Researchers in the US have taken images of individual atoms in an ultracold fermionic gas as it makes the transition from a metallic phase to a band insulator and then to a Mott insulator. This is the first study of such a transition in a fermionic gas to be made with single-site and single-particle resolution. While such experiments are routinely done using ultracold bosonic atoms, doing the same with fermions is more challenging because they are difficult to cool. However, the rewards for physicists could be greater because fermionic atoms are a closer match to electrons in a solid, and therefore such experiments could shed light on poorly understood solid systems such as high-temperature superconductors.
Fermions are particles that have half-integer spin, and are constrained by the Pauli exclusion principle, which dictates that no two identical fermions can occupy the same quantum state simultaneously. Fermions include many elementary particles such as quarks, electrons, protons and neutrons, and so their collective behaviour is responsible for the structure of the elements in the periodic table, high-temperature superconductors, the properties of nuclear matter and much more.
Cooling off
Studying strongly interacting systems of fermionic atoms in ultracold gases should allow physicists to study a wide range of collective behaviours. However, creating such systems is difficult because the exclusion principle means that each fermion added to a system comes in at an increasingly higher energy, making such gases very difficult to cool and image. It was only last year that researchers managed to create and image an ultracold fermionic gas in an optical lattice, where single fermions were clearly resolved and certain interactions directly detected (see “Fermionic microscope sees first light“).

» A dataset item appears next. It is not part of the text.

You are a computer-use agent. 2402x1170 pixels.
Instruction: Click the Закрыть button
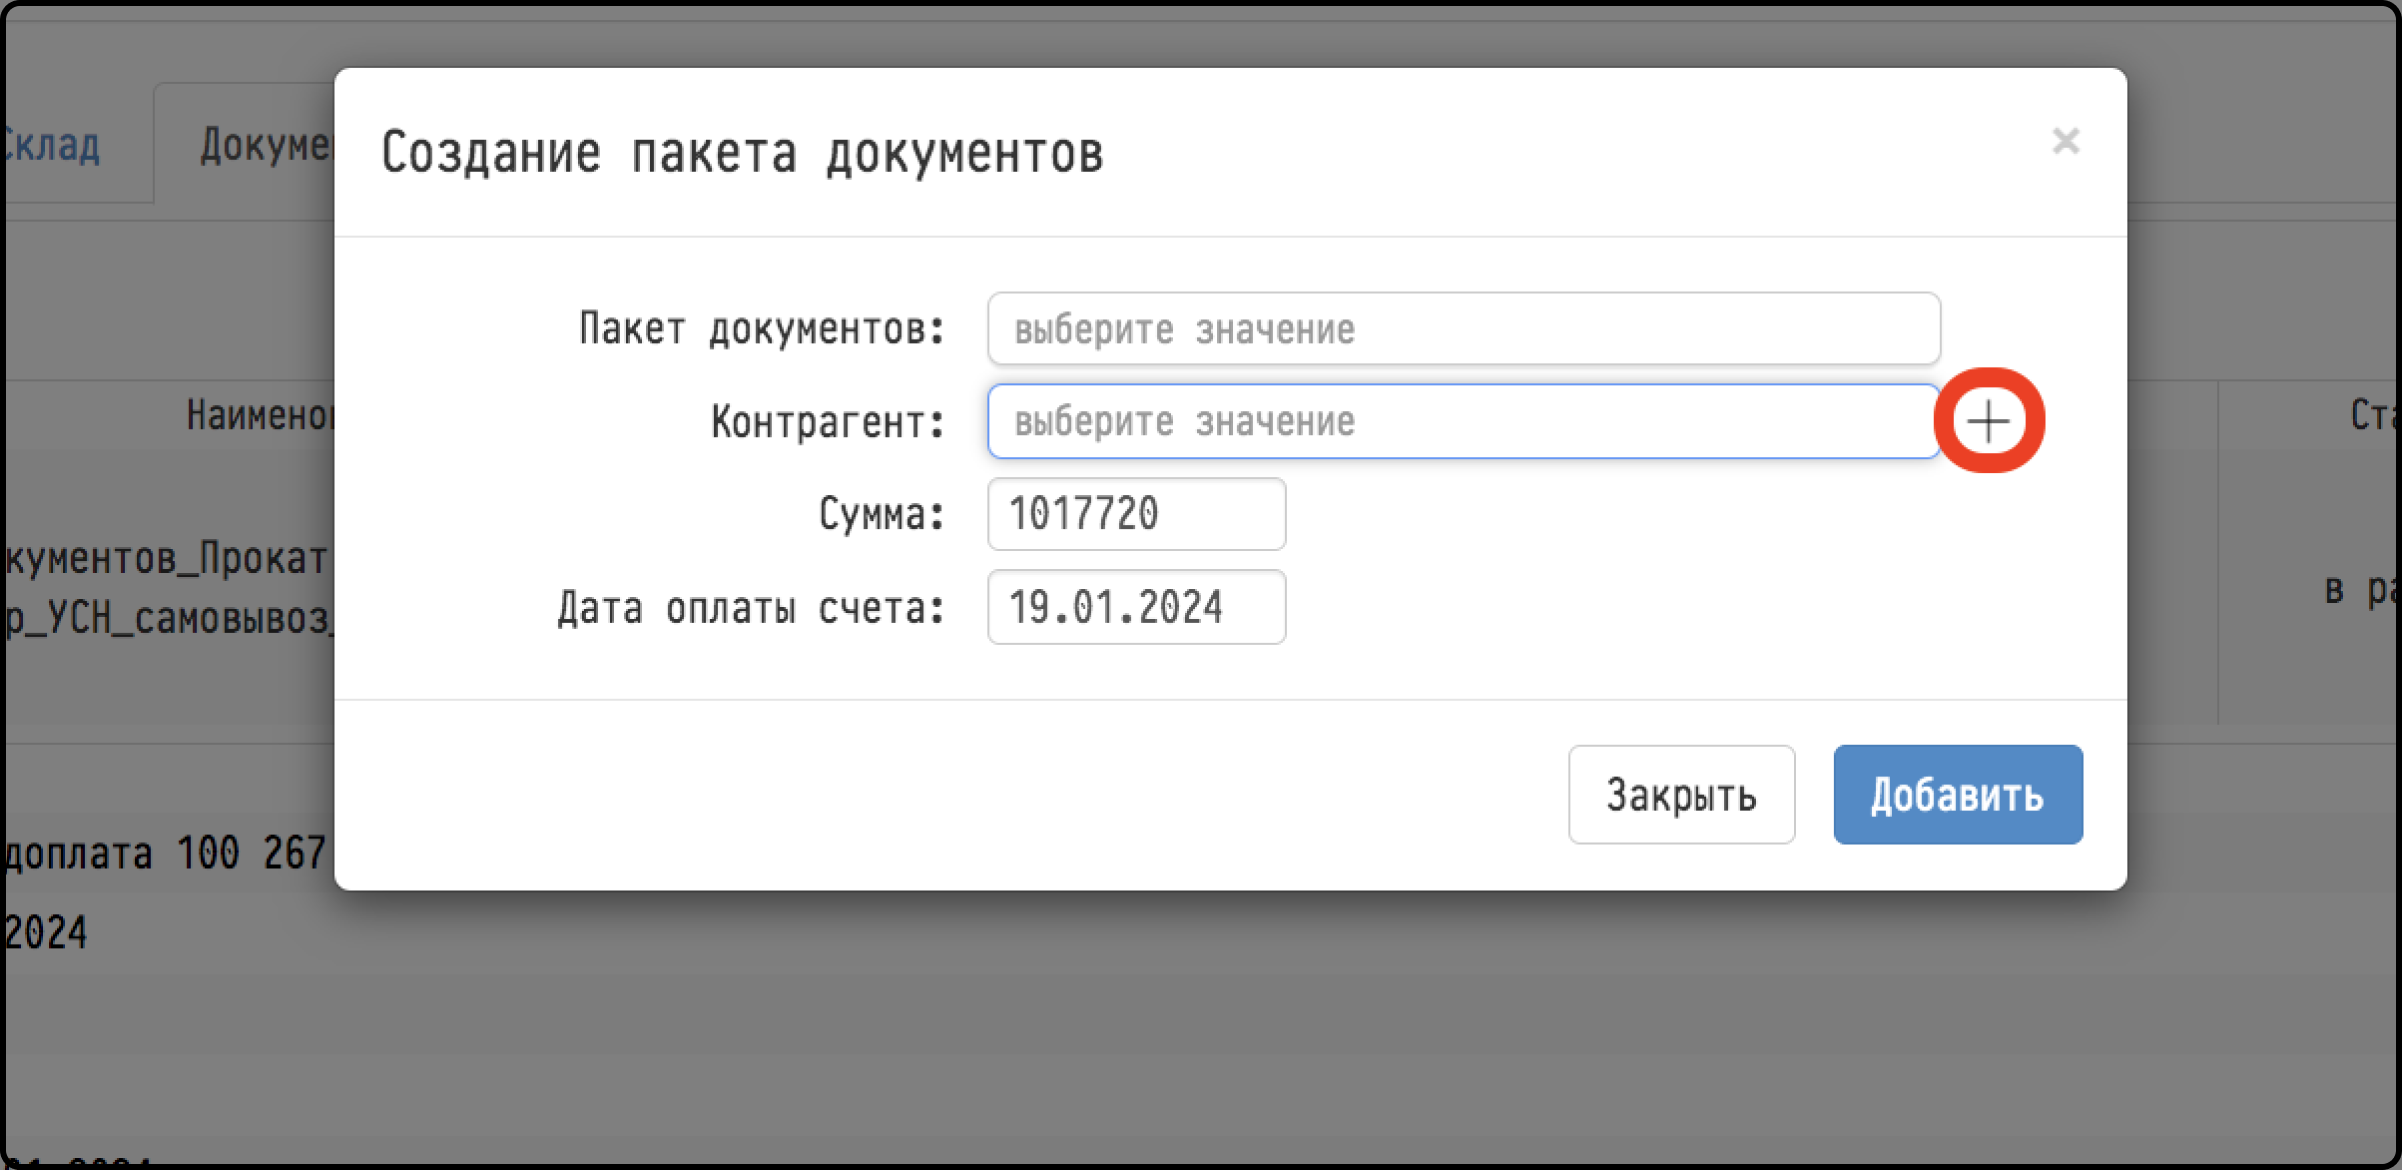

A fermionic microscope allows quantum physicists to delve into the intricacies of how strong interactions between fermions lead to complex quantum many-body systems such as spin liquids and d-wave superconductors. Probing such systems with single-site resolution in a lattice should offer key insights into these phenomena.
Fermionic transitions
Now, Daniel Greif, Markus Greiner and other colleagues at Harvard University in the US have created their own fermionic microscope using ultracold lithium-6 atoms that are trapped in a 2D optical lattice. They then used it to take images of the atoms as the system makes the transition from a metallic phase to a band insulator, and then to an interaction-dominated Mott-insulator phase.
When the interaction energy of the gas is small compared with the kinetic energy, the atoms are largely free to move around, although no two fermions will occupy the same lattice site unless their spins are different. But as the interaction energy between atoms is increased to cause a greater repulsion between atoms – limiting the atoms’ ability to hop between lattice sites – phase transitions occur.
In the Mott-insulator state, for example, the repulsion is so strong that an atom cannot hop into a neighbouring site that contains an atom. Because all sites contain one atom, the atoms are unable to move and behave like an insulator in an analogy to electrons in a solid. This kind of self-arranged quantum state could, in principle, have very low entropy, which makes it a good starting point to engineer other many-body quantum systems of interest. Normally, the atoms’ spins do not influence one another during a Mott phase and only their relative positions have any influence. However, at very low temperatures a phenomenon known as “superexchange” kicks in and the spins should be ordered in an alternating and anti-aligned pattern.
New view
Team member Sebastian Blatt told physicsworld.com that the team has extended a fermionic microscope technique developed last year to fermionic lithium-6. “The only two alkali metals that can be laser-cooled and have fermionic isotopes are lithium-6 and potassium-40,” says Blatt. But he also points out that the metals’ atomic structure does not lend itself to the fluorescence-imaging technique used in quantum-gas microscopes, so getting the imaging technique to work at the single-site- and single-atom-resolved level was “a major step forward”.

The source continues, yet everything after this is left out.